Customary of all kinds of disasters, the island continent has been plagued for three months by one of the most destructive it has ever known. The link with global warming, itself impacted by humans, is established, while Canberra remains a very bad student in the fight for a more sustainable planet. Will Australia get out of its ecological lethargy in the face of what now imposes itself as its immense challenge? In the street as in intellectuals and scientists, anger is in any case eruptive.

Australia is burning on a surface which, in human memory, has never been so vast. Last summer, the appalling fires in the Amazon rainforest violently struck public opinion worldwide. Barely a few months later, when they are not forgotten, they are relegated to the rank of wisps in front of the gigantic flame of the Australian bush flames. Besides, the plumes of smoke rising around the edge of the island flew away… to Brazil , 12,000 km across the Pacific, in a cynical game of communicating vessels. Since September, this proud land of wonders has been discovering the apocalypse .

The clouds of smoke generated by the fires suffocate Australia. GLEN MORE via REUTERS

Scientific red alerts…

Southern summer is just beginning. Heat spikes and fires can still occur in the next two months. But the trimbal season already a procession of human (27 to 9 January) and animal victims - the estimate advanced by Professor Chris Dickman and confirmed to RFI of 1,000,000,000 animals "affected" gives the dimension of the current disaster - and material damage (8.5 million burnt earth, two thousand houses reduced to ashes). The human toll is limited in view of the destructive nature of the fires, thanks to the considerable efforts of the firefighters. But it is also due to the very good forecasts from meteorologists. The firefighters were able to anticipate their operations better than in the past, ”says Australian meteorologist Neville Nicholls, joined by us.

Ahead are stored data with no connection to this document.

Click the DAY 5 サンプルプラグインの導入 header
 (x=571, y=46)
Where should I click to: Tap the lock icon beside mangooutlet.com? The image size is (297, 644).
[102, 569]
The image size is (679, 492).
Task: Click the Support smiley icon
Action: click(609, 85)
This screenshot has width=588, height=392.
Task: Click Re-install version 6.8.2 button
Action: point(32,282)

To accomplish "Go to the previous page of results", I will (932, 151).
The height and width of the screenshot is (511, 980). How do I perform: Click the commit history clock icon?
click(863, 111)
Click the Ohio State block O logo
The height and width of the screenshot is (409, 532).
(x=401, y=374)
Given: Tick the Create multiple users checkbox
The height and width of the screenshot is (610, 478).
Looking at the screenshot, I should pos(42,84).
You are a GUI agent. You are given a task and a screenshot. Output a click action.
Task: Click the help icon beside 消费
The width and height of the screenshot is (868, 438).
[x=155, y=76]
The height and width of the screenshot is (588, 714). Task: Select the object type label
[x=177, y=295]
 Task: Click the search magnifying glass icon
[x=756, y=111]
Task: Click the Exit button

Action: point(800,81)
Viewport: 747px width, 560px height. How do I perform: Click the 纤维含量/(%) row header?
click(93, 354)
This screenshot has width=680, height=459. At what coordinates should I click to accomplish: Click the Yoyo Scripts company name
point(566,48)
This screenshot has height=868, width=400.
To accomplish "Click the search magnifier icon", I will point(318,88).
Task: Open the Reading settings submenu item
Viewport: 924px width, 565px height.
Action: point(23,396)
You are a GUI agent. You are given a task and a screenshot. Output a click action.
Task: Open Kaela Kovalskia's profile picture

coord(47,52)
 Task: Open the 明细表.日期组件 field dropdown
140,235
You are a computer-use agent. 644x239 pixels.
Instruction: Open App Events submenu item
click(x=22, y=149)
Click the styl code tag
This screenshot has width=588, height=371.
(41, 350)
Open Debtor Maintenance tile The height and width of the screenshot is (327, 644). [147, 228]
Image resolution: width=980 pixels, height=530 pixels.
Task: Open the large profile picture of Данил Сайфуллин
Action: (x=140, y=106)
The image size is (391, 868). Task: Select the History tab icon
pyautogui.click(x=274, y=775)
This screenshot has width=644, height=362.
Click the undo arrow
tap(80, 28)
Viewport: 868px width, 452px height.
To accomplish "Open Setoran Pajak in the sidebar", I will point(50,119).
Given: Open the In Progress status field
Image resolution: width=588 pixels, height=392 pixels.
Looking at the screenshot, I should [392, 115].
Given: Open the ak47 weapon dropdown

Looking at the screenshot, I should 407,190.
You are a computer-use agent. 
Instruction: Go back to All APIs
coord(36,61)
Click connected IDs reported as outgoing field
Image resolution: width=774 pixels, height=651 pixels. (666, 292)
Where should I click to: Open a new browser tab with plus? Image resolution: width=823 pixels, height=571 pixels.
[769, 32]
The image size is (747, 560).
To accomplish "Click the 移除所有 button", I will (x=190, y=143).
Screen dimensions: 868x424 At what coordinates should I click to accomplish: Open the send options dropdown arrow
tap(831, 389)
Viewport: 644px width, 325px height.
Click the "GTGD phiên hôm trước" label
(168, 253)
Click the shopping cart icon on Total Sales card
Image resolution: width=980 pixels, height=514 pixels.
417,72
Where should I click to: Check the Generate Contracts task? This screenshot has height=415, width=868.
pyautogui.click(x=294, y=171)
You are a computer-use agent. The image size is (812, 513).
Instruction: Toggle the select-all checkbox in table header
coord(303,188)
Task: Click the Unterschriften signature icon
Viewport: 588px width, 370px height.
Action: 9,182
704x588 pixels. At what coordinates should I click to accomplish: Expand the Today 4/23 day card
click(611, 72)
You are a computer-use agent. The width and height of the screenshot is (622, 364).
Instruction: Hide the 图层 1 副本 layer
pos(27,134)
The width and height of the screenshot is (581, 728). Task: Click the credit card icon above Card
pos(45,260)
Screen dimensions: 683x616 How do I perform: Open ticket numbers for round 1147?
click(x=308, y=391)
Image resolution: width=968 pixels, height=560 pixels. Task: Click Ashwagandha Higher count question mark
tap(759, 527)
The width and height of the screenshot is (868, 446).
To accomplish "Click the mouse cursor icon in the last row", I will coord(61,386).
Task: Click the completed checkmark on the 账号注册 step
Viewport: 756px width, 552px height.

The vicious circle is known . First, temperatures rise: 2019 was
the warmest year on record, 1.5 ° C higher than the long-term average and December was the warmest and driest month (40% less precipitation). These extreme heats (summers above 40 ° C have been regular for almost ten years) generate faster evaporation and drying of the vegetation, changed into a highly flammable fuel.

Ten years ago, the country knew the most deadly fires: 173 died during the episode of Black Saturday in 2009, which ended the long drought called "Millennium". Then, in the following two years, Australia suffered the most devastating floods in 150 years, in southeast Queensland (35 dead, 200,000 people affected, $ 2.3 billion in damage).

And this scenario is feared by many agricultural and climate scientists, in Australia as in France or elsewhere: interannual climatic variations, concrete short-term effects of climate change, when it is not fact that an average calculated over a few decades. “After a long drought, there can be heavy rainfall which causes flooding. However, the ground is hard and dry, and the flows are violent, because there is no more vegetation to slow them down. In addition, they cause fire ash in dams and water tanks, which creates other problems, ”says Nicholls.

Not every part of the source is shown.